===== Document text

We use the Linux perf tool to profile system calls and events generated by container processes, Docker daemons, and host processes to quantify the performance effects of each system configuration. The container process executes deep learning workloads on a container based on a virtualized form. The Docker daemon is a process that handles Docker API requests and manages containers. Specifically, it builds, runs, and manages images, containers, and other Docker objects. The host process runs deep learning workloads directly on the host OS without virtualization. Table 5 shows basic event and system call traces extracted from the container process, Docker daemon, and host process. For system calls, the most frequently invoked events and their number of invocations are listed. As we see from this table, most system calls are related to memory allocation and I/Os. In terms of CPU performance, running workloads in Docker containers increases CPU cycles by approximately 50% compared to running workloads directly on the host machine. As we can see, the pure container overhead caused by the daemon process is not significant, but various inefficiencies resulting from the addition of a layer of containers increase the overhead.

When analyzing block-related system calls in the container environment, we observe a significant number of block_rq_insert events. In particular, by analyzing the call graphs associated with these events in Table 6, we see that there is a significant number of write-back operations due to dirty pages within the container. This sync process flushes all dirty pages to storage, causing write-back operations to wait for the flush.

We also measure page-faults and swaps occurring on the container-based and host systems. As can be seen in Table 5, the number of page-faults in the container-based system is more than twice that of the host system. There are two types of page-faults: major faults, which involve swap I/O, and minor faults, which can be handled by kernel mapping without storage access [30]. The increased number of page-faults in container-based systems suggests that containers may be more susceptible to I/O performance problems than traditional OSs. This is because containers share the file system and host OS, which can lead to contention and fragmentation. This results in poor performance and increased I/O load in container-based systems. To alleviate the performance degradation of page swapping, it is important to carefully manage the memory management algorithms allocated to containers. For example, it should be ensured that containers have sufficient memory and do not execute workloads that are known to generate a lot of page-faults. Also, it is necessary to generate different container runtimes to provide better isolation from the host system.

4.2. Dirty Pages and Write-Backs

In this subsection, we track the frequency of write-back system calls to compare the incidence of dirty pages across containers, host processes, and multi-tenant environments. In a multi-tenant environment, we run four containers simultaneously. We set the flush interval for our Linux system according to the environment variables in Table 7.

==========
===== Material supplied

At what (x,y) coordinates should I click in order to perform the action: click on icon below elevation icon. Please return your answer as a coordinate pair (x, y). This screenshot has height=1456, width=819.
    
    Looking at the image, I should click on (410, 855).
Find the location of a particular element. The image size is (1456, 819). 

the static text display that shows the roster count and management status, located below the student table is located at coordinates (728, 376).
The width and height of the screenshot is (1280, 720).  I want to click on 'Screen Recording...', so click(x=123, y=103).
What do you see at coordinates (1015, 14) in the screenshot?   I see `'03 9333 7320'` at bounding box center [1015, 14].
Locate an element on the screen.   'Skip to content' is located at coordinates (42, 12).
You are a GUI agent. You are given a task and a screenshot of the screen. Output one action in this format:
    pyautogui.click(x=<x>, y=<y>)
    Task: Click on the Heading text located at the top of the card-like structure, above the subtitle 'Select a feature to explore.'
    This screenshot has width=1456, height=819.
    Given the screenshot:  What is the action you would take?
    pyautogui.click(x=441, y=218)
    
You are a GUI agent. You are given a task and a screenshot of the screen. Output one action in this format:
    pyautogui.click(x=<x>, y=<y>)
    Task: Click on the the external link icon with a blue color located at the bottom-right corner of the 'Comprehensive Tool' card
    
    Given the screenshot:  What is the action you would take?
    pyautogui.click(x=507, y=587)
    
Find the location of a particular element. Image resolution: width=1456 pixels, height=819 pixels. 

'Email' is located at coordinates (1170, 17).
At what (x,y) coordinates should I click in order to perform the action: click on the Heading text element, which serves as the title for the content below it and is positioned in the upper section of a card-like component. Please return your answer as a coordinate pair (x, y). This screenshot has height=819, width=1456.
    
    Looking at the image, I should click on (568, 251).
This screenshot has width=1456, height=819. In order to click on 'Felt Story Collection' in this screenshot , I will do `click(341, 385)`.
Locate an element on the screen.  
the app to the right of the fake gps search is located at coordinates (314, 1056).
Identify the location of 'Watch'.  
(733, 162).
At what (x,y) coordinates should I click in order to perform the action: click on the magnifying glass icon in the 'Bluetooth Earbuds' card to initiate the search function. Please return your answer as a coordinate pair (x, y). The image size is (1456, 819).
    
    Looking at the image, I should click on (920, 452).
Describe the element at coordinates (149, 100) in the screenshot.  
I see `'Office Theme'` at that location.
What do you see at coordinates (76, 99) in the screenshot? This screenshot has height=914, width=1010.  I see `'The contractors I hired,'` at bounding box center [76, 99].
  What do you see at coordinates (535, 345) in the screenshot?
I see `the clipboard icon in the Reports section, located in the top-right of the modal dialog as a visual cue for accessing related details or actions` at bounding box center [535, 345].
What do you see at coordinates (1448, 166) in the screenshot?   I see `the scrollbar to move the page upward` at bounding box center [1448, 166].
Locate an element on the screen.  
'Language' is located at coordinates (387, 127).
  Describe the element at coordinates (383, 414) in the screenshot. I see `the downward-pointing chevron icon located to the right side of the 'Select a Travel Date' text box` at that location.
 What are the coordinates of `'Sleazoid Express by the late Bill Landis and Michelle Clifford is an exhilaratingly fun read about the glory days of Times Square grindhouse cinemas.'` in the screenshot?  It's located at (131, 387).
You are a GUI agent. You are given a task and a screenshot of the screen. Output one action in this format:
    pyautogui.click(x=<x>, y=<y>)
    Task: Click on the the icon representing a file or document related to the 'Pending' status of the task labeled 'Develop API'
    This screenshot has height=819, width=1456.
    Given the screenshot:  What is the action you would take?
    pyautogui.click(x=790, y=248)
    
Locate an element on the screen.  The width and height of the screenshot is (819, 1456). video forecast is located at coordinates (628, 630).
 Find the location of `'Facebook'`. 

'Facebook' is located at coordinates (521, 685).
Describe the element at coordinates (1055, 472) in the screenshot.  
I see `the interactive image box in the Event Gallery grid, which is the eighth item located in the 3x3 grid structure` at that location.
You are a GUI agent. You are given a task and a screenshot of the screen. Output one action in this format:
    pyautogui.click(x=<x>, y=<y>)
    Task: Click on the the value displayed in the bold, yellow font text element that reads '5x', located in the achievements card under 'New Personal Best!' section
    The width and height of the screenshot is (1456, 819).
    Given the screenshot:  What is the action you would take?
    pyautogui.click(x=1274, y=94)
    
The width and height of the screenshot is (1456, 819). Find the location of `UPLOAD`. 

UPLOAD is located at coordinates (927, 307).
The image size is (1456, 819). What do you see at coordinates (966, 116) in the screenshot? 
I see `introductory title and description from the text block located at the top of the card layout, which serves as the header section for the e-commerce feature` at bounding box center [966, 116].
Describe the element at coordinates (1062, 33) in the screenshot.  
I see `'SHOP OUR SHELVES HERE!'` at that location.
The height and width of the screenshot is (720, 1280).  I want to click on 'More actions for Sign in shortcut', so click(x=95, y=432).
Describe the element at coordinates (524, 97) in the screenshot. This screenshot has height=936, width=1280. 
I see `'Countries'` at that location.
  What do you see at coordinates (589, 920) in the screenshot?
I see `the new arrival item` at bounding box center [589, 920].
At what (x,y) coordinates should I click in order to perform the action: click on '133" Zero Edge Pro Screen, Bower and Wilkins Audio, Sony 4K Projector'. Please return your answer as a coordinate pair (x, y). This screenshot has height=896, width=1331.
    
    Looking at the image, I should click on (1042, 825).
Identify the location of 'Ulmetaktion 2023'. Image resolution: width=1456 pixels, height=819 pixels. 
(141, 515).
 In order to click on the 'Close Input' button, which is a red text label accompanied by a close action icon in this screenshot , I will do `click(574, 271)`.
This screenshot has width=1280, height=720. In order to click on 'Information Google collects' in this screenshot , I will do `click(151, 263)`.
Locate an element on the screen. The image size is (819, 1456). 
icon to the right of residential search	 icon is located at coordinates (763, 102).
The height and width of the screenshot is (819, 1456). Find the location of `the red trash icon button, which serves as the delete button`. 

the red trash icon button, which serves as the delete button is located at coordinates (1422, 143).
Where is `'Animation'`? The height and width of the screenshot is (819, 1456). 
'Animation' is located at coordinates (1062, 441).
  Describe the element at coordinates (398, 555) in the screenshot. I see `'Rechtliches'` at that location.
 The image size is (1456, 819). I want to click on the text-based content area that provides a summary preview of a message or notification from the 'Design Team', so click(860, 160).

==========

Translate this sentence from the container profiling text into Spanish: "The Docker daemon is a process that handles Docker API requests and manages containers."

Worked solution ::
El demonio de Docker es un proceso que gestiona las solicitudes de la API de Docker y administra los contenedores.